Collected data entries:

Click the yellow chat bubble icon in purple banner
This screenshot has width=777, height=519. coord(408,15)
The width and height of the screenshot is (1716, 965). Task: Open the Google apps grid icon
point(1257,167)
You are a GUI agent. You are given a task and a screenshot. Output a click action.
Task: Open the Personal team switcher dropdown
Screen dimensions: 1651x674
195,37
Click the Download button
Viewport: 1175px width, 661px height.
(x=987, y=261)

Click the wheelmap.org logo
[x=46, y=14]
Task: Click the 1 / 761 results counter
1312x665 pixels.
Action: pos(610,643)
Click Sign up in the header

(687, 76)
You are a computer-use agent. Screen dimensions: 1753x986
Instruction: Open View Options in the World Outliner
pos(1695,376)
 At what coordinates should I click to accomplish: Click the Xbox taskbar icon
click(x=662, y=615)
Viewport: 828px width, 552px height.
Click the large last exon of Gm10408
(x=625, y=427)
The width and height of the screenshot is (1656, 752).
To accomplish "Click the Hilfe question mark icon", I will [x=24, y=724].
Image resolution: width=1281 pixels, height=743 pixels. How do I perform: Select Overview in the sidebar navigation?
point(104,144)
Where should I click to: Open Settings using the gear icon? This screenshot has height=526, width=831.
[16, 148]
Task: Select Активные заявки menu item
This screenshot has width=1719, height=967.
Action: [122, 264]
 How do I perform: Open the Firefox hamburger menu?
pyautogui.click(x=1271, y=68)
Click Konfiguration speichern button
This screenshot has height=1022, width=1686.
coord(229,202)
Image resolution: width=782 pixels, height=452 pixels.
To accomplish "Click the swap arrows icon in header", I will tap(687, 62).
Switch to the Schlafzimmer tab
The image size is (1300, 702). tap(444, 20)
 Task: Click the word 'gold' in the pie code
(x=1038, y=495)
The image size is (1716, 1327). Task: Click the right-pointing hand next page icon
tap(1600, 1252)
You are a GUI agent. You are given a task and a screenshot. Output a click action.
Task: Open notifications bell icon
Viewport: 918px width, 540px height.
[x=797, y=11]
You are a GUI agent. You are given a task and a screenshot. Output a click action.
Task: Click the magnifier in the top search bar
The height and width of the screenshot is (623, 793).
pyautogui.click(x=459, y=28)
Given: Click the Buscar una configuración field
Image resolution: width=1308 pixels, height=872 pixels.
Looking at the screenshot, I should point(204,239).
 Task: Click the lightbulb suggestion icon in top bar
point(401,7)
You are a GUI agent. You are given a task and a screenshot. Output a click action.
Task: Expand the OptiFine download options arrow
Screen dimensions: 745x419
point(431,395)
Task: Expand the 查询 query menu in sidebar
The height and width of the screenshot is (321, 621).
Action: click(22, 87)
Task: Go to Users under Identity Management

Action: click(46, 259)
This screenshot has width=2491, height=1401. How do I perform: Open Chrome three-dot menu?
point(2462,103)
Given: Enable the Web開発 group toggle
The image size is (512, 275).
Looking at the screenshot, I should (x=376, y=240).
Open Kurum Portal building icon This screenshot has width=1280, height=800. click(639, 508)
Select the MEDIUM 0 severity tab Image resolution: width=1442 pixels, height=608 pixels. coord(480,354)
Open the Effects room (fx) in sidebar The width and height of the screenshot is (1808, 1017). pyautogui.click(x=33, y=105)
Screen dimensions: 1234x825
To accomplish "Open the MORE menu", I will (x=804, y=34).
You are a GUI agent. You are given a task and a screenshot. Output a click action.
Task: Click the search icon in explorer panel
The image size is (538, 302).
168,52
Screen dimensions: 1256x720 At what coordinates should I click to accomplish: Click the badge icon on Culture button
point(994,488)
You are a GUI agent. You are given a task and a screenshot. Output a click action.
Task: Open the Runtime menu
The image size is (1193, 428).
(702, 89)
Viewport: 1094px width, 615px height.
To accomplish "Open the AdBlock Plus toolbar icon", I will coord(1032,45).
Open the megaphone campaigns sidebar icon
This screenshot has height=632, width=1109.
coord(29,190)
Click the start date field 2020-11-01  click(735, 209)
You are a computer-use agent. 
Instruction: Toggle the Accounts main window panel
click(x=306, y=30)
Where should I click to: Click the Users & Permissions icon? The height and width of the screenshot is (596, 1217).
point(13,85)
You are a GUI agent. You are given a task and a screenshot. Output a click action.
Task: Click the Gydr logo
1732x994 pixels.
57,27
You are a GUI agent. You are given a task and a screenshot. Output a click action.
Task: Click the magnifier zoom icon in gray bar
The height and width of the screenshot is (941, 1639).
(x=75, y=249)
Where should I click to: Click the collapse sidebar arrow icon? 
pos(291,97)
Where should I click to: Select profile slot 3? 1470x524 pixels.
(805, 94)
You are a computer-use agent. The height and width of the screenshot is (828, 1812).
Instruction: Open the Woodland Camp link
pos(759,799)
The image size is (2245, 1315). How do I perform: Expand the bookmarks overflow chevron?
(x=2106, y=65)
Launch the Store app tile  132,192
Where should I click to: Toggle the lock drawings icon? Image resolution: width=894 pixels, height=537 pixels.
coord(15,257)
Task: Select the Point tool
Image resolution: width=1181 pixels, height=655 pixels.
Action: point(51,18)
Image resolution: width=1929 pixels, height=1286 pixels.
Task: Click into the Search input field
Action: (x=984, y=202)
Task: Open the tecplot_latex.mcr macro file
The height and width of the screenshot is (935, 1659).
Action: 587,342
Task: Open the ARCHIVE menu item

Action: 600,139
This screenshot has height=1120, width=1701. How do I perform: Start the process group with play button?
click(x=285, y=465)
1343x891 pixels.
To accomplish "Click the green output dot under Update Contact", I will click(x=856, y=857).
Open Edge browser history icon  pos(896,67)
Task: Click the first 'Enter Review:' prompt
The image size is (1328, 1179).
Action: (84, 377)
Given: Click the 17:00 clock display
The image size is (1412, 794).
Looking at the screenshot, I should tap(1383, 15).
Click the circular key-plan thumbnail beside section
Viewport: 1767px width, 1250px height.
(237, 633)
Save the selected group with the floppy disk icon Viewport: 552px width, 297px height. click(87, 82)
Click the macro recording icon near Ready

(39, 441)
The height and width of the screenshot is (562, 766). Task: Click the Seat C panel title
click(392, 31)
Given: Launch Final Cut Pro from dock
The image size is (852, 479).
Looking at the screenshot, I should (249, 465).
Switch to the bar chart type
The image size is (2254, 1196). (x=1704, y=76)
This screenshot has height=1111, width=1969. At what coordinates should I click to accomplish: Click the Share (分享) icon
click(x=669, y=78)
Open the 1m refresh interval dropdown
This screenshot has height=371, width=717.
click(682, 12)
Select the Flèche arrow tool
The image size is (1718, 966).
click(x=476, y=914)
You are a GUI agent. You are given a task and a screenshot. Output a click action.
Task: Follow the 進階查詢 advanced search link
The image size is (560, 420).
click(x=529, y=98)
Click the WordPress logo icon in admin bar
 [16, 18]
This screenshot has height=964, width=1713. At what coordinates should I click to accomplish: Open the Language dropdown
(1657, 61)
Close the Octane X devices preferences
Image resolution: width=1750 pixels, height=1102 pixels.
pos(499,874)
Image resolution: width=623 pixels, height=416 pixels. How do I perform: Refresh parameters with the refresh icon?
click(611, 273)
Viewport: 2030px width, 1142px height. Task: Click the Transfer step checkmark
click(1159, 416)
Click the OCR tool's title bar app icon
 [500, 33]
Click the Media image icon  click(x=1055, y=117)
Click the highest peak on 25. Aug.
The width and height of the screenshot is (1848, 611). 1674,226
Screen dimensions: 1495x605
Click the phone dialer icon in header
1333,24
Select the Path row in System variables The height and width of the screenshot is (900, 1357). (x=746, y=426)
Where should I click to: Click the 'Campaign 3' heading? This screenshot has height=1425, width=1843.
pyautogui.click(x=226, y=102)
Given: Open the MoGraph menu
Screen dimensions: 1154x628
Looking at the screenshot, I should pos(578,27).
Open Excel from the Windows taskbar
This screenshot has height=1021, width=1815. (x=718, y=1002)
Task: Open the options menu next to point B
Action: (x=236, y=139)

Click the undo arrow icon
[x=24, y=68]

■ Your instructions ■
Show every line of the data in which the word "Launch" appears.

■ Response to the task ■
Launch the Store app tile  132,192
Given: Launch Final Cut Pro from dock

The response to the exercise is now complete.